**Exercise goal:**
Update the bird-interest text by writing it out again, starting at the words "That’s the word" and ending after "of the authors.". In that span, change "study" to "survey".

**Text:**
The ruffed grouse or purple martin? They’re like friends you might chat with. The wrentit and the Abert’s towhee are like the neighbors you don’t talk to much. As for the Hammond’s flycatcher and the Brewer’s sparrow, Americans don’t care much about them at all.

That’s the word from a new study that aimed to define “a range of relationsh­ips between people and birds” across the United States, said Justin Schuetz, one of the authors.

Results appear in a paper released Monday by the Proceeding­s of the National Academy of Science. Schuetz, a biologist and independen­t researcher in Bath, Maine, did the work with Alison Johnston, who’s affiliated with Cornell University in Ithaca, N.Y.

The project included studying Google searches performed from 2008 to 2017 to learn about what Americans think about 621 bird species. Researcher­s knew where each search came from. They also knew the natural range of each species and how often it is sighted in specific places, based on a national database.

One key question was whether the Google data revealed more interest in each species than one would expect in various locations, based on how often it is sighted in those places. Another question was how much the interest in each species was limited to its natural range, or spilled out beyond it.

So birds in the “celebrity” category are those that attracted more Google attention than one would expect from how often they’re seen, and whose popularity extended outside of their natural range. They have “a reputation beyond where they live,” Schuetz explained.

**Stored data:**

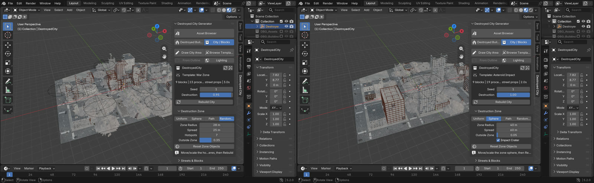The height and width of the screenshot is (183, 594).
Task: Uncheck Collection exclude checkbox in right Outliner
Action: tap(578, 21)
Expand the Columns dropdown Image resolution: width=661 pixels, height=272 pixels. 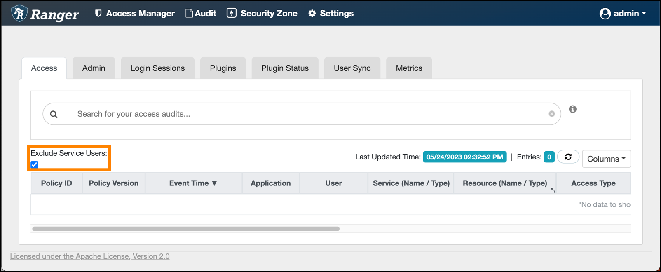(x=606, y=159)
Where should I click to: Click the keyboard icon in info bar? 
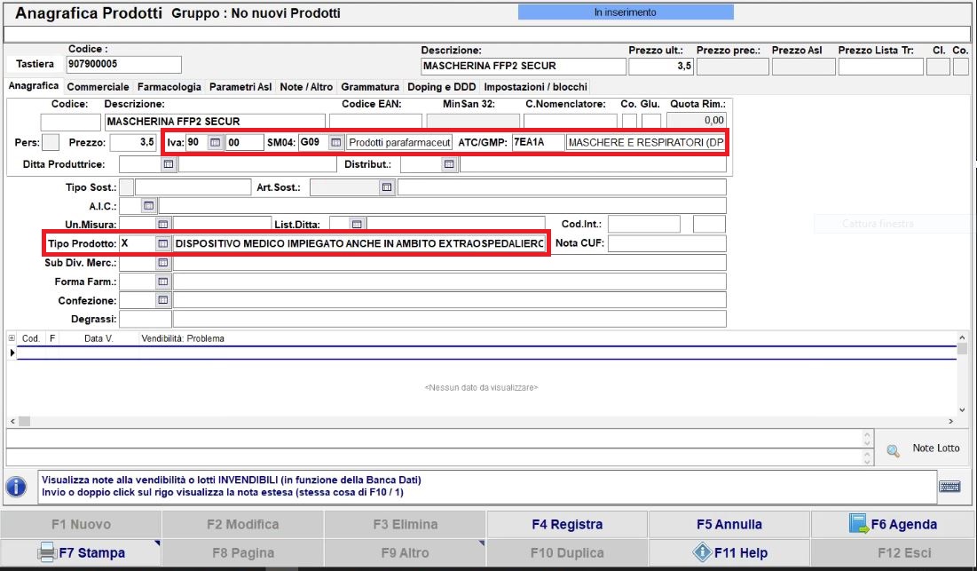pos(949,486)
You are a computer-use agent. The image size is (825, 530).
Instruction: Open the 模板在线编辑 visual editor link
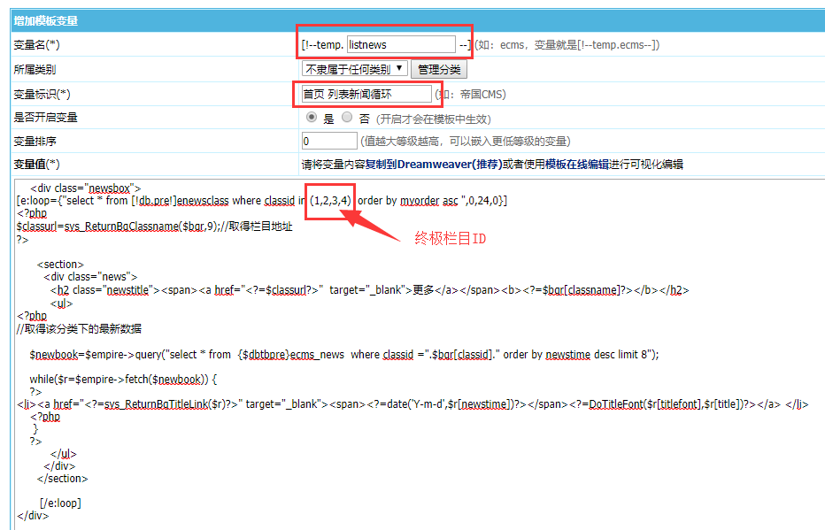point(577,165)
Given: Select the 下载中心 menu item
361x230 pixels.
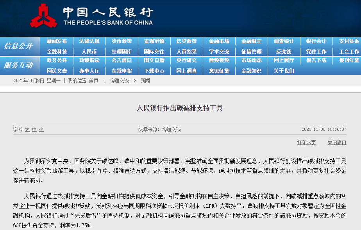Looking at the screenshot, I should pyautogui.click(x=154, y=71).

**Answer space:**
That’s the word from a new survey that aimed to define “a range of relationsh­ips between people and birds” across the United States, said Justin Schuetz, one of the authors.